§ **YOUR GOAL**: With the pictures left out, restate exactly the part below that opens with the line containing "Click the step back arrow in Konsultacja" and closes with the line containing "You are a computer-use agent. This".

§ **RECORDS FOR PROCESSING**:

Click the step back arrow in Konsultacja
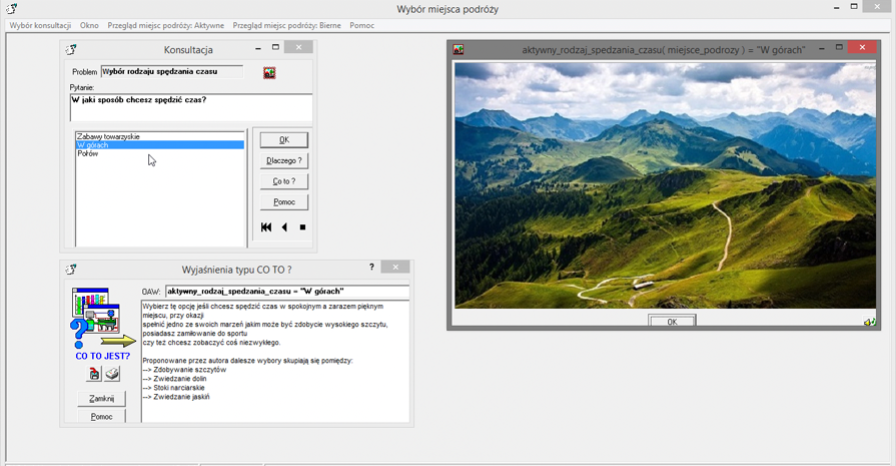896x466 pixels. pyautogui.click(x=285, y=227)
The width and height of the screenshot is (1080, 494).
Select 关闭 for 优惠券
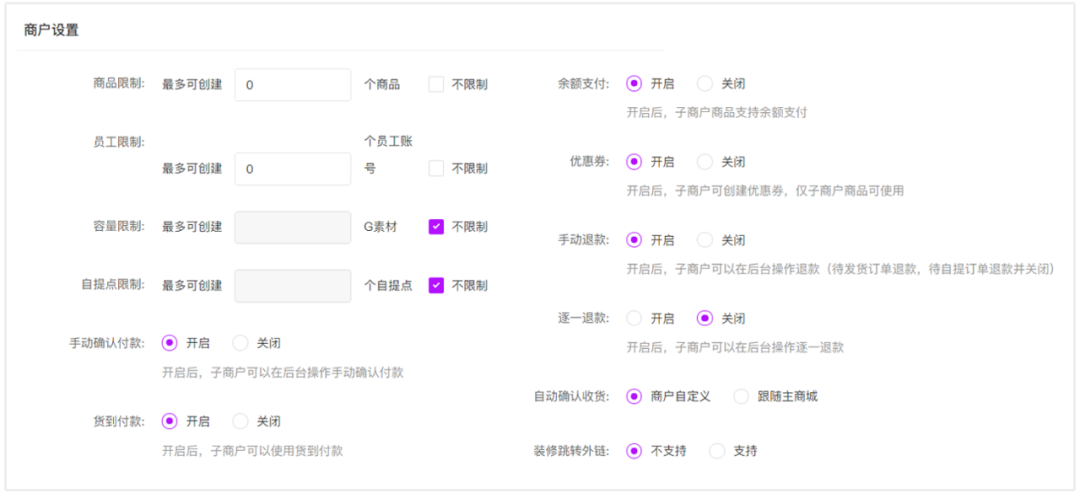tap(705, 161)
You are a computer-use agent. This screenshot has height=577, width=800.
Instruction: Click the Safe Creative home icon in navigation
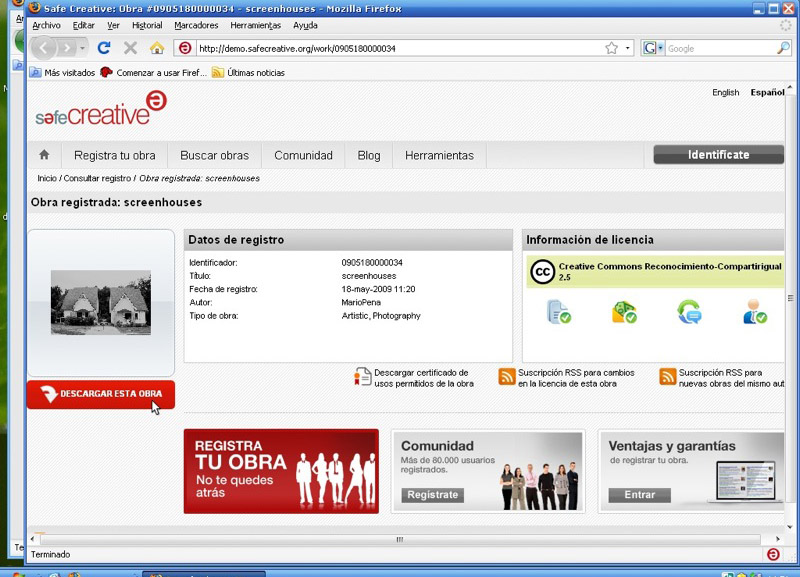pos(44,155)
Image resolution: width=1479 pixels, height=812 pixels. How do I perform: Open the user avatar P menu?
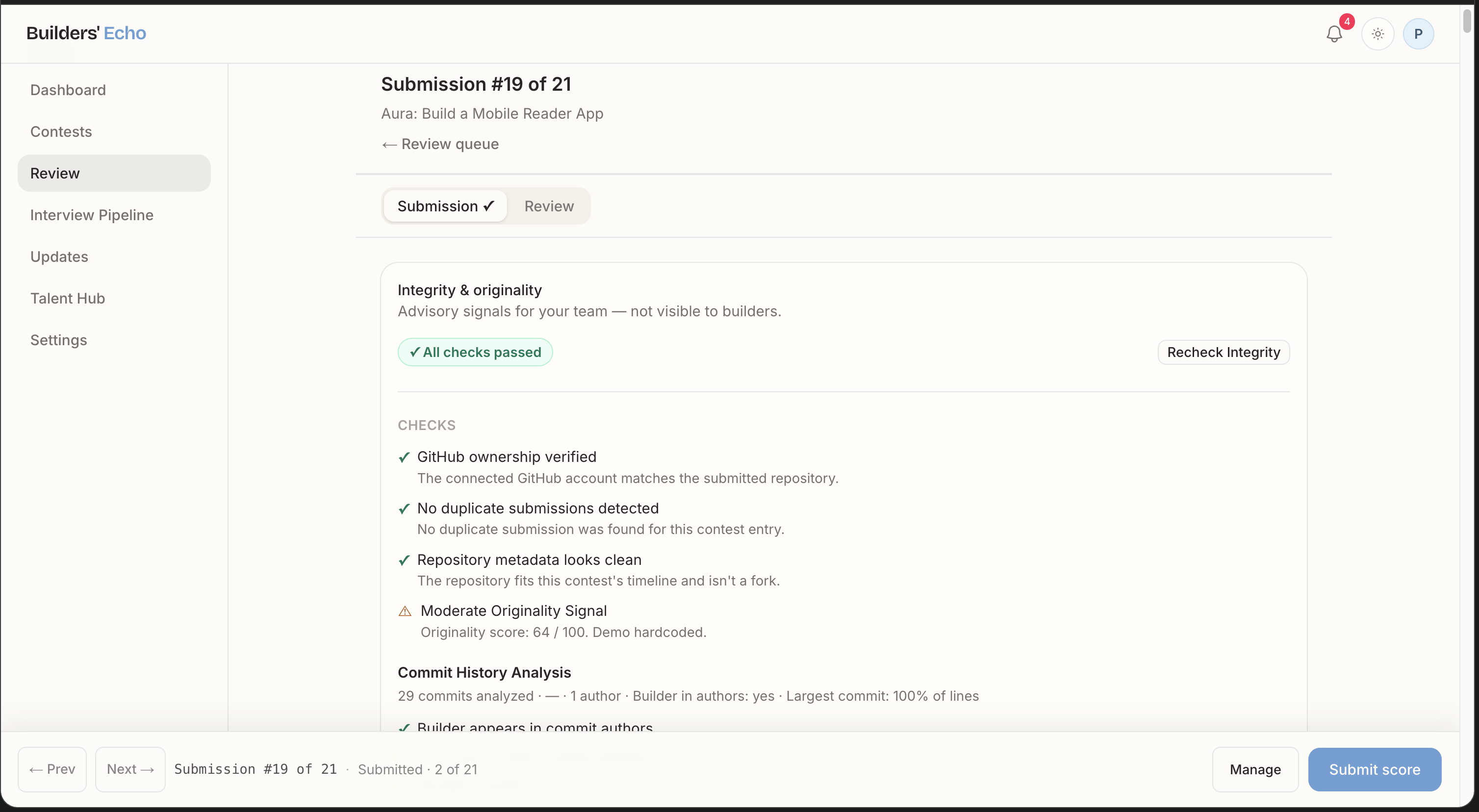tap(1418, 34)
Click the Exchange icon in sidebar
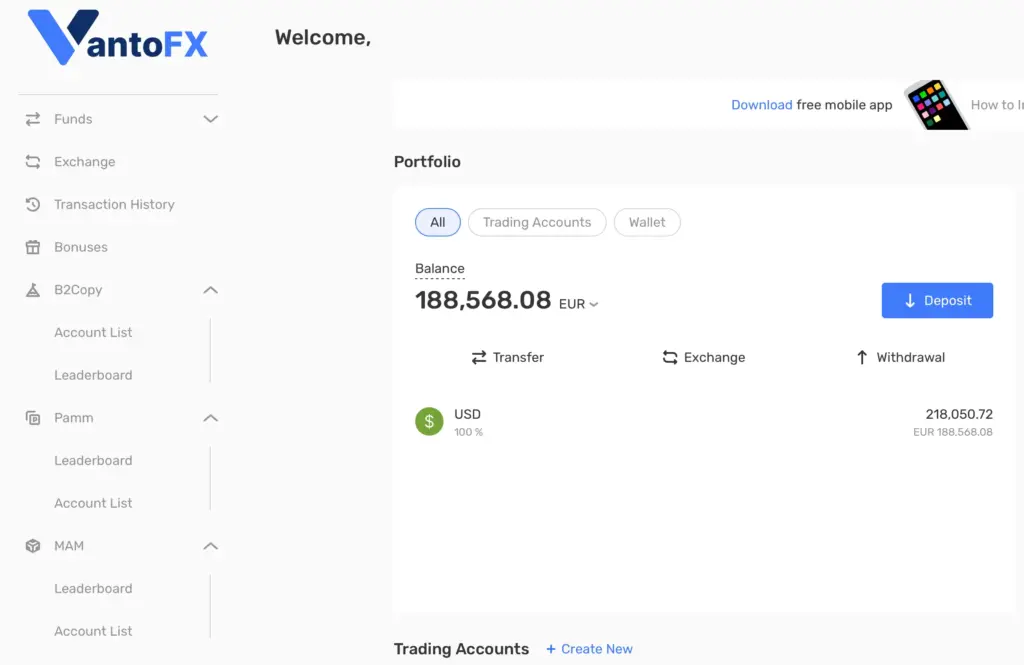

* * *

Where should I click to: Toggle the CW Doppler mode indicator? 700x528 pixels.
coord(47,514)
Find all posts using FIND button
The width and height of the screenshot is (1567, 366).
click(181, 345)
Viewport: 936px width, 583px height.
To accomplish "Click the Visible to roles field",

---

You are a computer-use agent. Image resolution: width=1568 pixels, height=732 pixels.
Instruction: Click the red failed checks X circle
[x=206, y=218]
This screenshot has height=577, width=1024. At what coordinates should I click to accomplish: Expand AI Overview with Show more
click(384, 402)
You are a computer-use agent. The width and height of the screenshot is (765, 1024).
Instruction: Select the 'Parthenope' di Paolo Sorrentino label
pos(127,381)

§ **SOLUTION**:
Click the step back arrow in Konsultacja
896x466 pixels. pyautogui.click(x=285, y=227)
The width and height of the screenshot is (1080, 494).
Select 关闭 for 优惠券
tap(705, 161)
You are a computer-use agent. This screenshot has height=577, width=800.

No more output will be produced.